Here’s the argument as explained by Donald J. Boudreaux and Liya Palagashvili:
Firms cannot afford a misalignment of their workers’ pay and productivity increases—the employees will move to other firms eager to hire these now more productive workers. Higher economy-wide productivity, after all, means that workers add more to the bottom lines of employers throughout the economy. To secure the services of these more-productive workers, firms bid up worker pay. This competition for labor services is what links pay to productivity.
Except, of course, the link between wages and productivity has been severed for decades now, going back to the late-1970s. Since then, as the folks at the Economic Policy Institute have shown, productivity has increased by 70.3 percent but average worker’s wages have risen by only 11.1 percent.
So, no, there is no necessary or automatic link between productivity and wages within the U.S. economy. There may have been such a relationship after World War II, during the so-called Golden Age of American capitalism, but not in recent decades.*
A natural question that arises is just where did the excess productivity—the extra surplus U.S. employers appropriated from their workers—go? A significant proportion, as I showed last year, went to higher corporate profits. Another large portion went to those at the very top of the wage distribution.

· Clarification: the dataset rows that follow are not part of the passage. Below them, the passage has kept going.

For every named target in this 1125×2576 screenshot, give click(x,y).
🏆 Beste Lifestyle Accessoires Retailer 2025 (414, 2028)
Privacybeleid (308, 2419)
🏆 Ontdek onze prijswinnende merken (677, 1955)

As is clear in the chart above, the top 1 percent of earners saw cumulative gains in annual wages of 157.3 percent between 1979 and 2017—far in excess of economy-wide productivity growth and nearly four times faster than average wage growth (40.1 percent). Over the same period, top 0.1 percent earnings grew 343.2 percent, with the latest spike reflecting the sharp increase in executive compensation.
In other words, corporate executives—on both Main Street and Wall Street—have been able to share in the extra booty captured from American workers, who were forced to have the freedom to sell their ability to work for wages that have barely increased in recent decades.
That combination of stagnant wages for most workers and the ability of those at the top to capture a large portion of the extra surplus is therefore at the root of increasing inequality in the United States.
*Even then, as I explained back in 2017:
The fact is, the supposed Golden Age of American capitalism was based on a set of institutions that allowed the boards of directors of large corporations to appropriate a growing surplus and to distribute it as they wished. At first, during the immediate postwar period, that meant growing incomes for those in the bottom 90 percent. But, even then, the mechanisms for distributing income remained in the hands of a very small group at the top. And they had both the interest and the means to stop the growth of wages, get even more surplus (from U.S. workers and, increasingly, workers around the globe), and distribute a greater share of that surplus to a tiny group at the very top of the distribution of income.